ロシアの作曲家、カプースチンの曲を初めて聴いた時の衝撃は大きかった。クラシックのジャンルにジャズとクロスオーバーさせた音楽が登場したとでもいうのだろうか、ジャズ系にも傾きつつあった当時の自分にとっては一瞬の内にハマってしまう要素がそこにはあった。それは例えばガーシュインのラプソディ・イン・ブルーのように、ジャズの香り漂う、というレベルを超えている音楽のように思う。
しかしカプースチンの曲にはジャズの要素がふんだんにあるとはいえ、そこはクラシック、楽譜に忠実な演奏が求められるわけで、アドリブが含まれるジャズとは厳密には違う・・・一体どんなアクロバットな楽譜なんだろう??
今回はこのカプースチンのアルバムをマルク-アンドレ・アムラン盤(’99年9月10-12日録音、ヘンリー・ウッドホール、ロンドンにて収録)とスティーブン・オズボーン盤('03年6月23・24・26日録音、ヘンリー・ウッド・ホールにて収録)の演奏で。いずれもお気に入りのレーベルの一つ、ハイペリオンからのリリースだ。
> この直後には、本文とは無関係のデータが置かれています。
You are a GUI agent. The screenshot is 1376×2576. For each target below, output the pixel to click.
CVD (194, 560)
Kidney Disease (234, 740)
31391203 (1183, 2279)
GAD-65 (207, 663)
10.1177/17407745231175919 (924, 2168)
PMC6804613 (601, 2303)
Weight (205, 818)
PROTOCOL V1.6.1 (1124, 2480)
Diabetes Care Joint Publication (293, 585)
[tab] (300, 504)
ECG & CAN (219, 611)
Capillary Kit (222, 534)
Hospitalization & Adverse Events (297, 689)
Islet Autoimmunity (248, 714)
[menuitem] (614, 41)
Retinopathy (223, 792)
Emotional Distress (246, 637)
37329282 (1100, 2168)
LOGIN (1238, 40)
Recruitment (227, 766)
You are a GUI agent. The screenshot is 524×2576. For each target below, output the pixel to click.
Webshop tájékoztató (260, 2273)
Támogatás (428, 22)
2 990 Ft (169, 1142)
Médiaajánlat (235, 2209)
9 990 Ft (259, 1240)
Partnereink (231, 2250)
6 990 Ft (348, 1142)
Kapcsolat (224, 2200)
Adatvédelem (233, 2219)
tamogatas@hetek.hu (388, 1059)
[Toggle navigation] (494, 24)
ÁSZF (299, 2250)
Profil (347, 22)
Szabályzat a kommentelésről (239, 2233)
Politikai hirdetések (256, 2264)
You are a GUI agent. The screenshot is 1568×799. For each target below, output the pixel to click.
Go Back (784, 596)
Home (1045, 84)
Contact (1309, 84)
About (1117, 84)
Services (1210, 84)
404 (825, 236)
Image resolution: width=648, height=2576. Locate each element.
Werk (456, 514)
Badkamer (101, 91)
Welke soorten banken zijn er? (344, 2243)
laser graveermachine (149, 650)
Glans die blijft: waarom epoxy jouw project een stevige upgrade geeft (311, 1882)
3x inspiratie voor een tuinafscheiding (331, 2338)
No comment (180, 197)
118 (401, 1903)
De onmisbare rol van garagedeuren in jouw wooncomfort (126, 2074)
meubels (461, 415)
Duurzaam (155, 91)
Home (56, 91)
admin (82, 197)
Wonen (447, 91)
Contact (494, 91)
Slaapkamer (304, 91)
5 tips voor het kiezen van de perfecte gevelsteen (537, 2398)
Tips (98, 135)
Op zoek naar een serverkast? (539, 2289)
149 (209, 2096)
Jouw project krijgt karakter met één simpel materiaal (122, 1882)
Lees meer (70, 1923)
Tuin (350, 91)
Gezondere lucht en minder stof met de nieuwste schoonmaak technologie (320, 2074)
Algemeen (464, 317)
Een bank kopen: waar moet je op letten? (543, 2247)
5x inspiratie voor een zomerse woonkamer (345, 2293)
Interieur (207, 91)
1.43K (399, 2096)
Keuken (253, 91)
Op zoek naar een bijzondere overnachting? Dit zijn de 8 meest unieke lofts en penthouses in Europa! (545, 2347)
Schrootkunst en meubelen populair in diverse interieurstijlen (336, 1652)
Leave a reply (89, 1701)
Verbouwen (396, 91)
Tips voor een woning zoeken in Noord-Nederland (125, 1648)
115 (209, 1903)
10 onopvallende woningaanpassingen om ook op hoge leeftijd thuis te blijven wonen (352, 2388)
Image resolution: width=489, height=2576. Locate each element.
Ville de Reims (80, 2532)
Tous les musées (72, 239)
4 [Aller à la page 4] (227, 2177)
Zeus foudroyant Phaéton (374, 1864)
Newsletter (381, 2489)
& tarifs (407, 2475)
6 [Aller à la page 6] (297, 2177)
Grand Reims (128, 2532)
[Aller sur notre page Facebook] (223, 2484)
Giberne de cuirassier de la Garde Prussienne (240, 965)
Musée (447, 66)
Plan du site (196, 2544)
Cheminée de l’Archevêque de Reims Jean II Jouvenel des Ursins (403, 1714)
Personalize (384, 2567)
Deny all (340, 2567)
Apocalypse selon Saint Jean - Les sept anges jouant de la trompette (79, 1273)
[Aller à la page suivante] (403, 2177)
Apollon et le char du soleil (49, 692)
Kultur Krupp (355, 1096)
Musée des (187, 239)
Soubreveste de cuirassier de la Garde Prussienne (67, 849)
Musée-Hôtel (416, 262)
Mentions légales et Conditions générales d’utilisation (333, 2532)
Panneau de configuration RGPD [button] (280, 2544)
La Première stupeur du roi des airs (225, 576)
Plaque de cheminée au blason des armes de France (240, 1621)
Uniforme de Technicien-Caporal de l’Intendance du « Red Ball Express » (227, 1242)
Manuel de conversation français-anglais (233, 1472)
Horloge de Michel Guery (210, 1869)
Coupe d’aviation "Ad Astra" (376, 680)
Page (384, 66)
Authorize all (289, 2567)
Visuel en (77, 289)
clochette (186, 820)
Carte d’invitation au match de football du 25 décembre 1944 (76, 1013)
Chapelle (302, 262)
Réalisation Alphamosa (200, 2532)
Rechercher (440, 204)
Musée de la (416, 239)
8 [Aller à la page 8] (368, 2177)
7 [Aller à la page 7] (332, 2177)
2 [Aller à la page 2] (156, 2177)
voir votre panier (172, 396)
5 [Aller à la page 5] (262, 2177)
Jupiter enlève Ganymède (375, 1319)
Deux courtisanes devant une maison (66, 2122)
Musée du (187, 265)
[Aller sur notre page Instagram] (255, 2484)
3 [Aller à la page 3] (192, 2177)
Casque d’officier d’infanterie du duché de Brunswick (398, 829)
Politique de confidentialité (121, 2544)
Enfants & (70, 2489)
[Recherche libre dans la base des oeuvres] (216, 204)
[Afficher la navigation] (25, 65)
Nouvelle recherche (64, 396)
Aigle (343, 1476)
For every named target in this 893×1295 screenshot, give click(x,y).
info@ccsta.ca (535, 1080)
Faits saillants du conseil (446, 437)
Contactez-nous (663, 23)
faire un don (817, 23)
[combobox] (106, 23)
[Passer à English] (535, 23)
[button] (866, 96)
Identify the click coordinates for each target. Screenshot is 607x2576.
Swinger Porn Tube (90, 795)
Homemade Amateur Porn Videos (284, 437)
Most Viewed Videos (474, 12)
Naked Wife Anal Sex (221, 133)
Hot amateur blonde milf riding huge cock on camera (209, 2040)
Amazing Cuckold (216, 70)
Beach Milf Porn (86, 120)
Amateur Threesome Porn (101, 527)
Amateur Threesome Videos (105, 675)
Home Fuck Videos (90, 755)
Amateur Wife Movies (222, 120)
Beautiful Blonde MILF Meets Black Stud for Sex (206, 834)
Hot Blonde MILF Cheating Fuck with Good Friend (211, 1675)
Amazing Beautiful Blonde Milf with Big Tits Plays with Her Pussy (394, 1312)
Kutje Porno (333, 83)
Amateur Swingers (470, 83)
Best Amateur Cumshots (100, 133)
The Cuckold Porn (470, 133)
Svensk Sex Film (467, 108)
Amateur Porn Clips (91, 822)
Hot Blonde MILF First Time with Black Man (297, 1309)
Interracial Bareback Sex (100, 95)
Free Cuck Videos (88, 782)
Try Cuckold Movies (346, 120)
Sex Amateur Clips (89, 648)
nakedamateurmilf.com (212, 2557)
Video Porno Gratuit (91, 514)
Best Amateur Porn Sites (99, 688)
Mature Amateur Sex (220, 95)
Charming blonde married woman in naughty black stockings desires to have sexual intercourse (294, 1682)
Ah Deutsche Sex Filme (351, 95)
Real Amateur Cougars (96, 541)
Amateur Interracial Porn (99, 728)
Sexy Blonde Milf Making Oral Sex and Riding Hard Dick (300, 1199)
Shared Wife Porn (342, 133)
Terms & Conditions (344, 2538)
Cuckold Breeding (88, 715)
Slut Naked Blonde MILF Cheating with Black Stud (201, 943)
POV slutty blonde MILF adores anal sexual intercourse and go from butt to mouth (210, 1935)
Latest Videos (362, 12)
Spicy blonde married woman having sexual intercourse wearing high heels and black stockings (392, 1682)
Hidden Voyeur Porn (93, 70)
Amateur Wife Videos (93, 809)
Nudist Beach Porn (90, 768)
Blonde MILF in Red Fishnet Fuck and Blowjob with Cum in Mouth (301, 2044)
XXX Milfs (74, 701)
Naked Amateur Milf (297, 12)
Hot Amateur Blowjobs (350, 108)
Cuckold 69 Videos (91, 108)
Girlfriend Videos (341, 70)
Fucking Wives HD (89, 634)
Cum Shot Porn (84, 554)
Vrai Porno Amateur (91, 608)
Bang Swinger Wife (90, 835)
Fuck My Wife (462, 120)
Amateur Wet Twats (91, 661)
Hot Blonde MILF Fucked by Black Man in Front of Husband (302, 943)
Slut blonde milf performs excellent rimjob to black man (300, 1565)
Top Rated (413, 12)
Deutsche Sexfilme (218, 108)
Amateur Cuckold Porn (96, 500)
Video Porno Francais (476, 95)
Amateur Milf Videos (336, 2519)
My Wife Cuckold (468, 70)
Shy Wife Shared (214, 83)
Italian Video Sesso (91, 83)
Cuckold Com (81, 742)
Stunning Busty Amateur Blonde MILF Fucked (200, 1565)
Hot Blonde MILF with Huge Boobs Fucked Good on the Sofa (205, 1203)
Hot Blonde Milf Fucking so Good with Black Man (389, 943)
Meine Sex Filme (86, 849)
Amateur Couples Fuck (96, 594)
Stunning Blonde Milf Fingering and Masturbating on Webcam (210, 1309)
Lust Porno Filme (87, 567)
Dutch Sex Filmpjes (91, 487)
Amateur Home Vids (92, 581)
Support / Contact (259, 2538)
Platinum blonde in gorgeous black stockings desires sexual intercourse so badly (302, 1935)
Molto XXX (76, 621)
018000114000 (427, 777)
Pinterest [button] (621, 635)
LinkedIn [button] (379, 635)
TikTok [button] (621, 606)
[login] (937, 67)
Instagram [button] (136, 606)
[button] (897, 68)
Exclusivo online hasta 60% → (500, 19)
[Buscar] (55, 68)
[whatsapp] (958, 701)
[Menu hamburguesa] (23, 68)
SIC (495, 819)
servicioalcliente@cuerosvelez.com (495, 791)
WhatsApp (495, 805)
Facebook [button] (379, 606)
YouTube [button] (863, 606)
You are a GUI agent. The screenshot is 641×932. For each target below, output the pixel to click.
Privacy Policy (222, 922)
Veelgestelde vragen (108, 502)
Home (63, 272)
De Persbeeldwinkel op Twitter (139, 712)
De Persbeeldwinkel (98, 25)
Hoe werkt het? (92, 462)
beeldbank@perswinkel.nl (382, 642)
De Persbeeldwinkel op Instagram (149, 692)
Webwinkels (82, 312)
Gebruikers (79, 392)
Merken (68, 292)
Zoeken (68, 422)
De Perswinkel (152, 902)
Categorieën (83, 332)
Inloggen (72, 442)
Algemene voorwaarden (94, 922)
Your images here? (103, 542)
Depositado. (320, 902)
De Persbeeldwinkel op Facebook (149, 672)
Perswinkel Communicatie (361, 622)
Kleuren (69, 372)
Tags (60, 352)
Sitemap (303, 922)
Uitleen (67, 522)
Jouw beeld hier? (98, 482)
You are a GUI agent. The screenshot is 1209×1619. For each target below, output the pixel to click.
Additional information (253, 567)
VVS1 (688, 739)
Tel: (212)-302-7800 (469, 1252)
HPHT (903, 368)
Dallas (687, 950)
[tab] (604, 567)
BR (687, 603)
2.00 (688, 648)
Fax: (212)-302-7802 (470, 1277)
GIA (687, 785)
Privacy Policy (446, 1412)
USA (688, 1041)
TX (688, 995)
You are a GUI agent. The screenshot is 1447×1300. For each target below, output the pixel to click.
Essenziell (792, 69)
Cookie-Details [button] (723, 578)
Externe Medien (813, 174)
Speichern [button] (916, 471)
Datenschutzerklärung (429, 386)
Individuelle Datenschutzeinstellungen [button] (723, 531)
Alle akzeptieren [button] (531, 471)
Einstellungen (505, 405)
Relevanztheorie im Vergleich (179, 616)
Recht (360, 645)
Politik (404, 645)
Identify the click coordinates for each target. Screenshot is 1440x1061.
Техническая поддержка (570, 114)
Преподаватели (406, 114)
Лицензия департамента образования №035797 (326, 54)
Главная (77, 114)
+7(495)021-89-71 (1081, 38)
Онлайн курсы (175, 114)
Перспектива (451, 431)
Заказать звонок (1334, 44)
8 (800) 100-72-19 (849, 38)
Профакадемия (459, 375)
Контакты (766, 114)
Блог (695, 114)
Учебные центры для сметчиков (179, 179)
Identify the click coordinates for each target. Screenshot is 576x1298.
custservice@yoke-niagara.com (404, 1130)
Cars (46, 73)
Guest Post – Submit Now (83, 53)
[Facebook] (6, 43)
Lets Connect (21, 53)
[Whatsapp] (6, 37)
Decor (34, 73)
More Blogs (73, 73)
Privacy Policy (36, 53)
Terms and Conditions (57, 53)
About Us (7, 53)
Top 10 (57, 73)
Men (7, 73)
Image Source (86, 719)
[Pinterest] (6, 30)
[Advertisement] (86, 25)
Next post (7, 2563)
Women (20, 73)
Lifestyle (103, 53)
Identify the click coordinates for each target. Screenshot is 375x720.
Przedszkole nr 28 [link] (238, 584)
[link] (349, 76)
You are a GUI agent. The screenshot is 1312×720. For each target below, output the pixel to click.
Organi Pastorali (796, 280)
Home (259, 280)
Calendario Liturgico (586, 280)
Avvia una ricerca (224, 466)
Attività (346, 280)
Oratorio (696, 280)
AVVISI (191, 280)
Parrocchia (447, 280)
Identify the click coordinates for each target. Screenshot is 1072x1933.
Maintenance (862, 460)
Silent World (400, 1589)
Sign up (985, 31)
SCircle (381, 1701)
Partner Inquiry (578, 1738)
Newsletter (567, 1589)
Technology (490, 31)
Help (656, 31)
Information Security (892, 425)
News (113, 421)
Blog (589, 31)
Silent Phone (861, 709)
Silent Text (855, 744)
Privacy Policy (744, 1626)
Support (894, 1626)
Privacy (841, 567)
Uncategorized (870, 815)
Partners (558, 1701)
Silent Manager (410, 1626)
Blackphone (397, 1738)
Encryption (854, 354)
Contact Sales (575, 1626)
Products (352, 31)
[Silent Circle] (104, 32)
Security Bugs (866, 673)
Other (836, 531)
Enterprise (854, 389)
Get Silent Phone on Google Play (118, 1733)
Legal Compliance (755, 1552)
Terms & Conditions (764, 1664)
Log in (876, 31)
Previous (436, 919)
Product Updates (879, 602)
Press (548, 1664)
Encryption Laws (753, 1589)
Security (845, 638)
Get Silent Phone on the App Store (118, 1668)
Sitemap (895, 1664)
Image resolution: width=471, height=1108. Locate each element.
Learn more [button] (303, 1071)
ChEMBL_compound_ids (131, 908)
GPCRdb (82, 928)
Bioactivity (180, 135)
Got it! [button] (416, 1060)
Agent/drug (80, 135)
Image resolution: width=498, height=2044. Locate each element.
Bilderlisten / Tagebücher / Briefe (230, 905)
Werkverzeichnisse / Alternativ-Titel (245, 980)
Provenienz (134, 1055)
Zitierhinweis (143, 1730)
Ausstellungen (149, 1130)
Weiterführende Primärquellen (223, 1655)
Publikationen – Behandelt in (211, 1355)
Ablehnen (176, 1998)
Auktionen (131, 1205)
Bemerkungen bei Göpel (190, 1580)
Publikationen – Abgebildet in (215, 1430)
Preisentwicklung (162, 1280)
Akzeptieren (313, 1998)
アムラン盤は初めてカプースチンの曲に出会ったアルバム。ヴィルトォーゾなどと表するどころではない、ピアノにも超人と呼ばれる人がいるのか、と思う程、その超絶ぶりに感動を覚えたものだ。実際、ハイペリオンではゴドフスキー編曲のショパンの練習曲集も録音しており、自他共に認める超絶技巧派ピアニストなのだろう。モントリオール生まれで今年46歳というから、クラシックの世界ではまだ若い世代。まさに期待の俊英だ。
カプースチンの音楽にはある種の陶酔感があるように思う。聴き手だけでなく弾き手をもふっと引き込んでしまう独特の妖しさが漂う、とでもいうのだろうか。ショスタコーヴィッチの作品にジャズ組曲というのはあるけれど、現代ロシアの作曲家が熱を入れたジャズ曲という成り立ちも興味深い。
オズボーンの演奏も漂ってくるのはカプースチンワールドとでもいうべきもの。この二枚を聴いて、ひとまずカプースチンの世界に浸れるのは間違いなしだ。アムランの他のアルバムを聴くきっかけにもなった。
ピアノは両者ともスタインウェイ。それぞれ、トニー・フォークナー、サイモン・イードンという腕利きのレコーディング・エンジニアによる高品位録音も素晴らしい。
ちなみに作曲家本人によるアルバムも日本のエクストンレーベルからリリースされている。カプースチンは1937年生まれというから今年御年70歳。本人もやはり超絶技巧の持ち主なのだろうか。いつの日か聴いてみたい。